### Data

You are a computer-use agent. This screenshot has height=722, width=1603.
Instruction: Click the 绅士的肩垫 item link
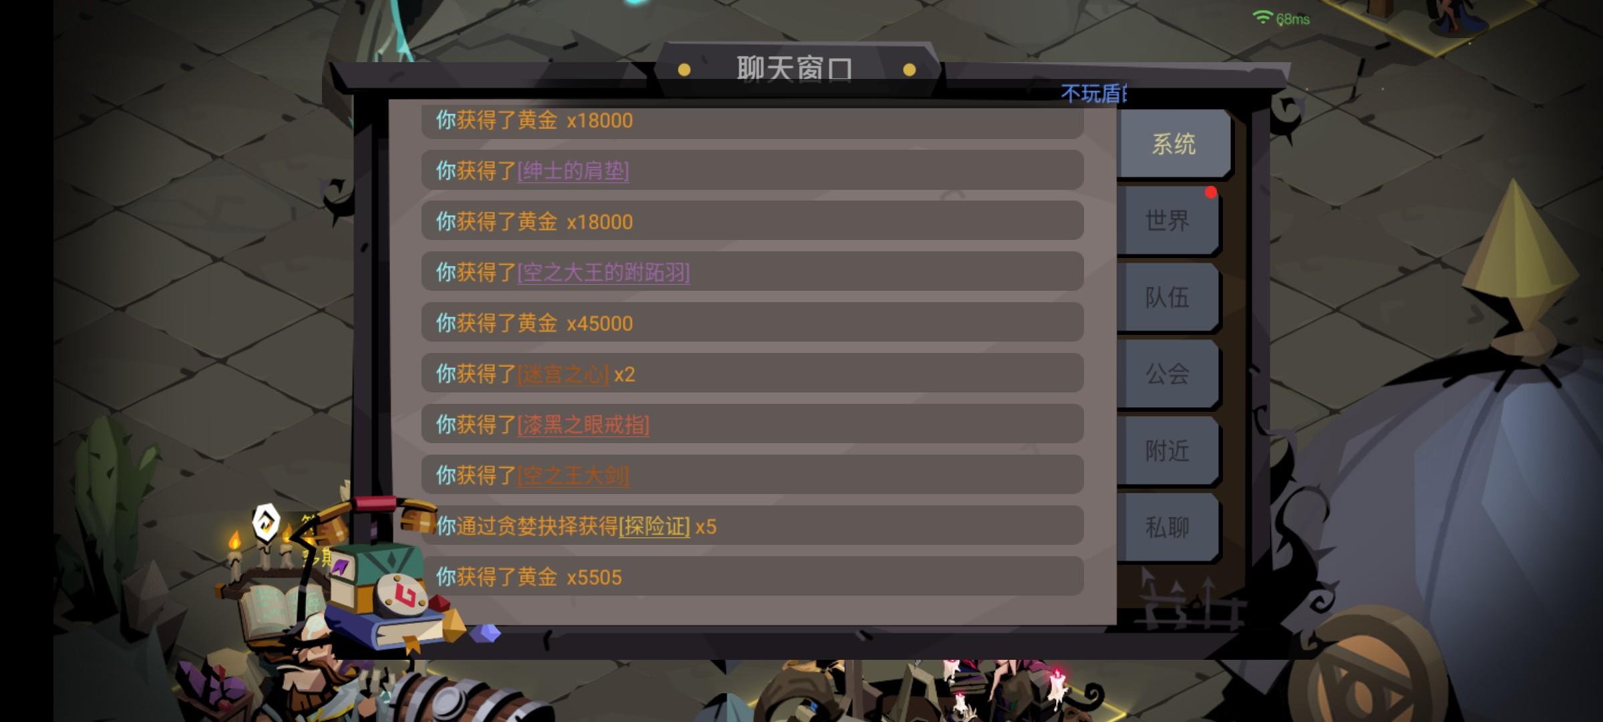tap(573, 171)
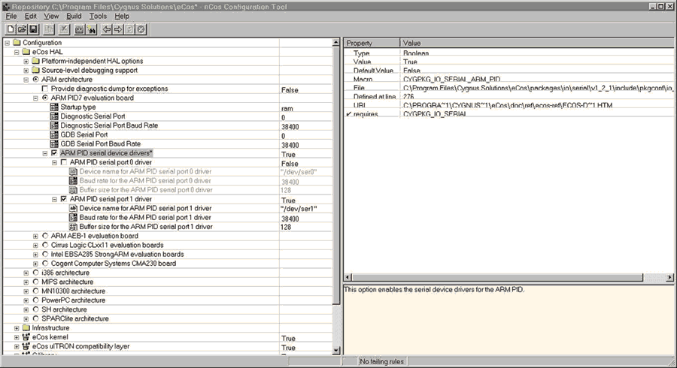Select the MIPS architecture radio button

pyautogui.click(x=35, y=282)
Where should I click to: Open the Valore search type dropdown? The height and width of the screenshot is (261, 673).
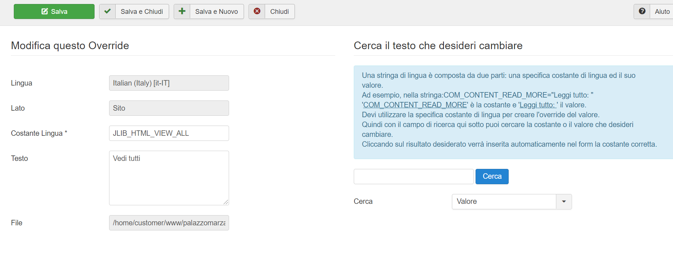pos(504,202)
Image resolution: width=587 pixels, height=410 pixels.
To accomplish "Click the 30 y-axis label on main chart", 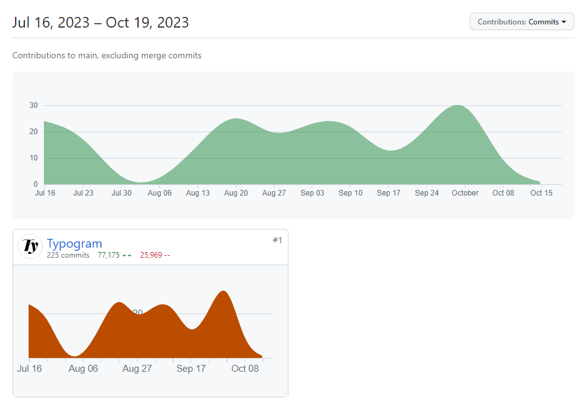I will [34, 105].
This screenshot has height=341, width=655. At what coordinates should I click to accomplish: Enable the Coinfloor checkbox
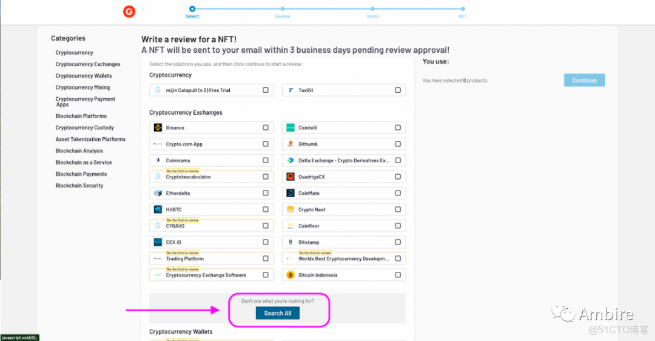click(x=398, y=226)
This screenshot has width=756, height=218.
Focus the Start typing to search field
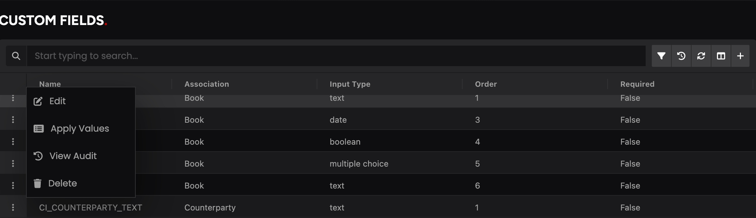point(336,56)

######

Exercise: Would you transcribe, exactly and only, the lines from the one that contains "This screenshot has height=341, width=655." through the last line of the data above, without any pictures?

Answer to this task:
This screenshot has height=341, width=655. At what coordinates should I click to accomplish: Enable the Coinfloor checkbox
click(x=398, y=226)
This screenshot has width=756, height=218.
Focus the Start typing to search field
point(336,56)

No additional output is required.